In this question, we are finding the hardest lanthanide element. Initially, lanthanide or lanthanide series of chemical elements comprises the ${\text{15}}$ metallic chemical elements with atomic number ${\text{57 - 71}}$, from lanthanum through lutetium.

Complete step by step answer:
Hardest lanthanide element is lutetium $\left( {{}_{71}Lu} \right)$ but from among the given options gadolinium $\left( {Gd} \right)$ is the hardest lanthanide. The hardness of a few lanthanide elements on Vickers scale is given below. Vickers test is used for all the metals and it is one of the widest scales among hardness tests. It is used to measure the hardness of the materials.

Lanthanide/lanthanides hardness is:
${}_{57}La = 491,\;{}_{62}Sm = 412,\;{}_{64}Gd = 570,{}_{66}Dy = 540,\;{}_{70}Yb = 206$
Lanthanides are involved in the filling of ${\text{4f}}$ orbitals. The bonding energy of ${\text{4f}}$ electrons is comparatively less than that of ${\text{5f}}$- electrons. Actinides are involved in the filling of ${\text{5f}}$-orbitals. The shielding effect of ${\text{5f}}$-electrons is less effective as compared to that of ${\text{4f}}$- electrons.

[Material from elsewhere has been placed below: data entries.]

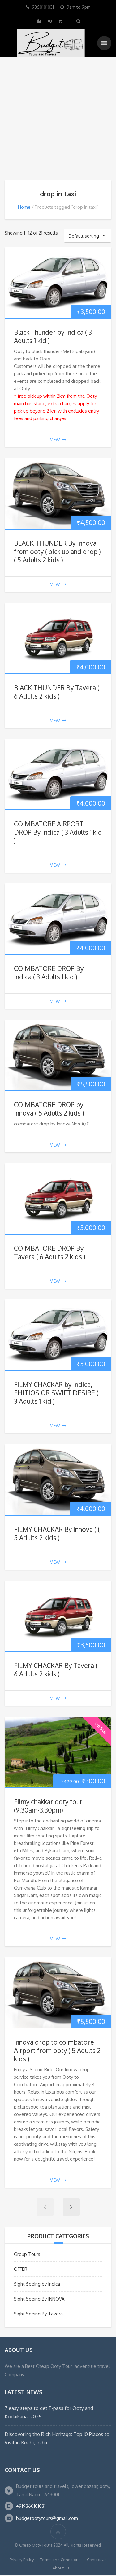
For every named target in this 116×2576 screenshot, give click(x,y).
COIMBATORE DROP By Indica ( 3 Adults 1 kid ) (49, 972)
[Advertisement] (58, 118)
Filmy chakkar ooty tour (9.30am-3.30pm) (48, 1805)
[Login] (50, 21)
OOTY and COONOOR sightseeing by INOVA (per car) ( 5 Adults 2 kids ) (69, 2551)
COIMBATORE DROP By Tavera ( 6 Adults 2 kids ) (49, 1252)
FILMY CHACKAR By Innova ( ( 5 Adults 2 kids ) (57, 1533)
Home (24, 207)
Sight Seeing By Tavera (38, 2314)
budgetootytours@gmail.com (47, 2518)
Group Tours (27, 2254)
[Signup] (39, 21)
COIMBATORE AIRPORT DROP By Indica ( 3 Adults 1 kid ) (58, 832)
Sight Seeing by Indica (37, 2284)
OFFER (20, 2269)
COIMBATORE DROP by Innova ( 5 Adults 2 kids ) (49, 1108)
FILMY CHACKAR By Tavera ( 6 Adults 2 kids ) (55, 1669)
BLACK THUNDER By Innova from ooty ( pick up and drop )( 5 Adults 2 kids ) (57, 551)
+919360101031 (30, 2506)
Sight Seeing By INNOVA (39, 2299)
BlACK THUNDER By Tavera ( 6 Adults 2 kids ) (56, 691)
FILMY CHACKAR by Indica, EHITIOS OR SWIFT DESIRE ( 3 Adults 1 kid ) (56, 1392)
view (55, 439)
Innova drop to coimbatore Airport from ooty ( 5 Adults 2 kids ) (57, 2050)
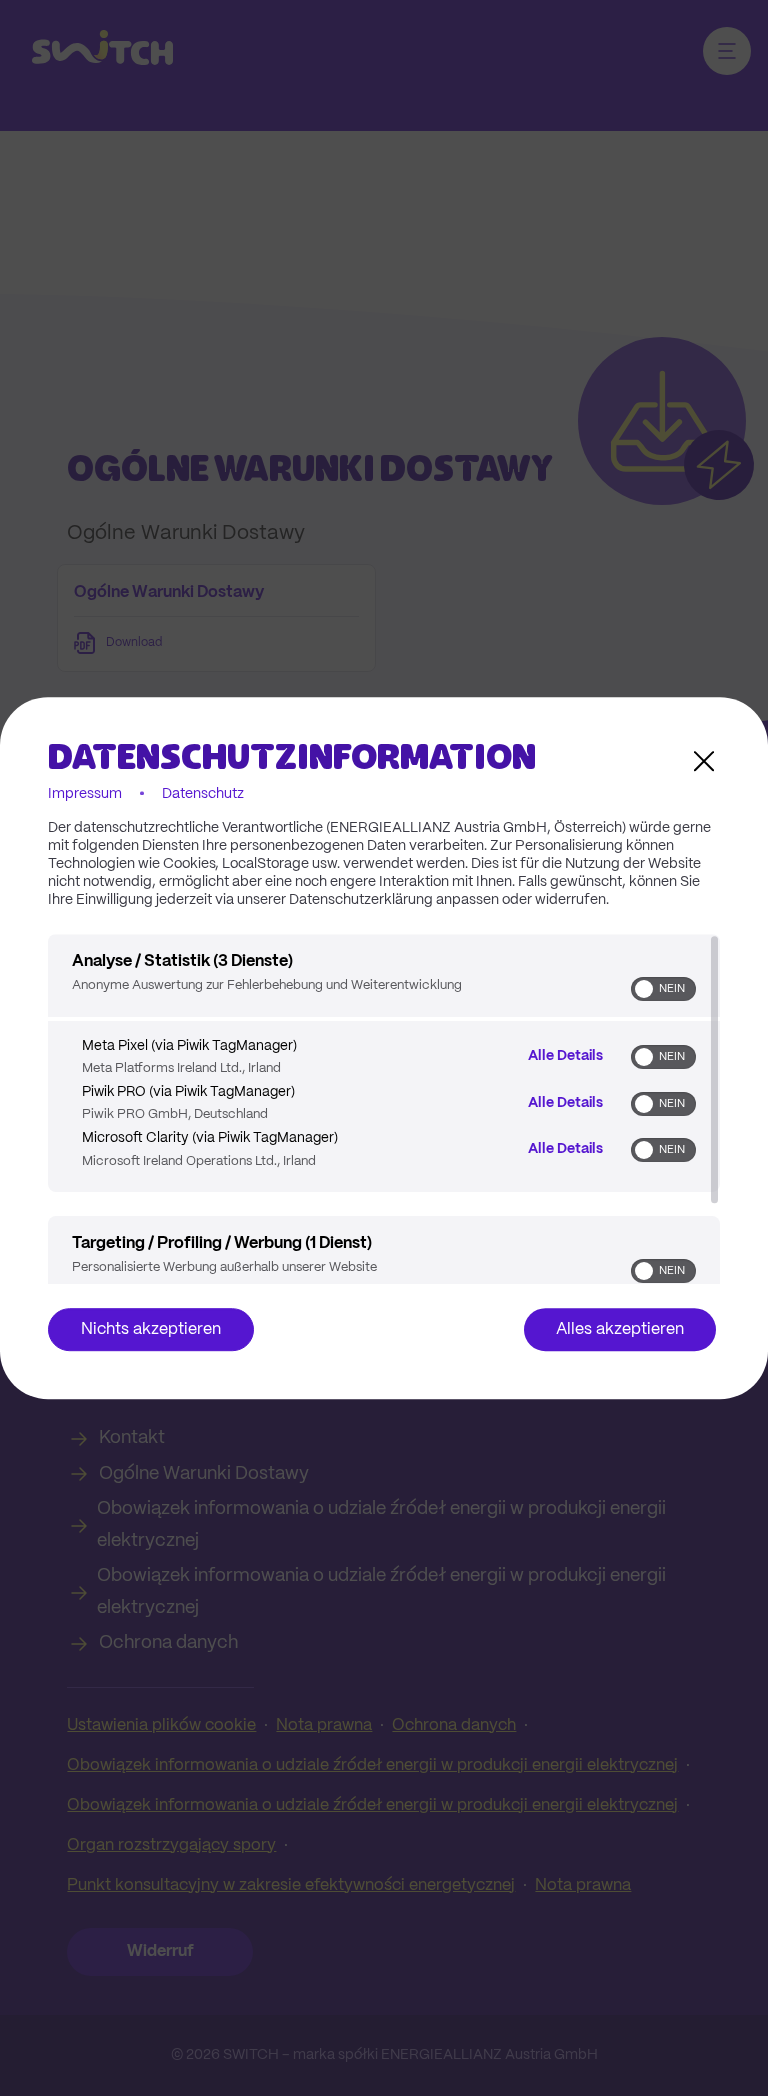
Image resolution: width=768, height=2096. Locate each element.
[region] (384, 1109)
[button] (644, 989)
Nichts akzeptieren (151, 1329)
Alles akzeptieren (620, 1329)
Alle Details (565, 1056)
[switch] (663, 989)
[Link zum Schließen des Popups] (704, 761)
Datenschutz (203, 794)
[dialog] (384, 1048)
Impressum (85, 794)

Lanthanides are less reactive because of their small size compared to actinides. Let us consider an example, lanthanides show less tendency towards complex formation and less tendency towards the formation of oxides and hydroxides.

The lanthanides and actinides together are sometimes called the inner transition elements. The color of lanthanide ions is due to the presence of partly filled f-orbitals. As a result, it is possible to absorb certain wavelengths from the visible regions of the spectrum.

Hence, option C is correct.

Note: The elements in the lanthanide series undergo steady decrease in the size of the atoms and ions of the rare earth elements with increasing atomic number from lanthanum and this is known as lanthanide contraction.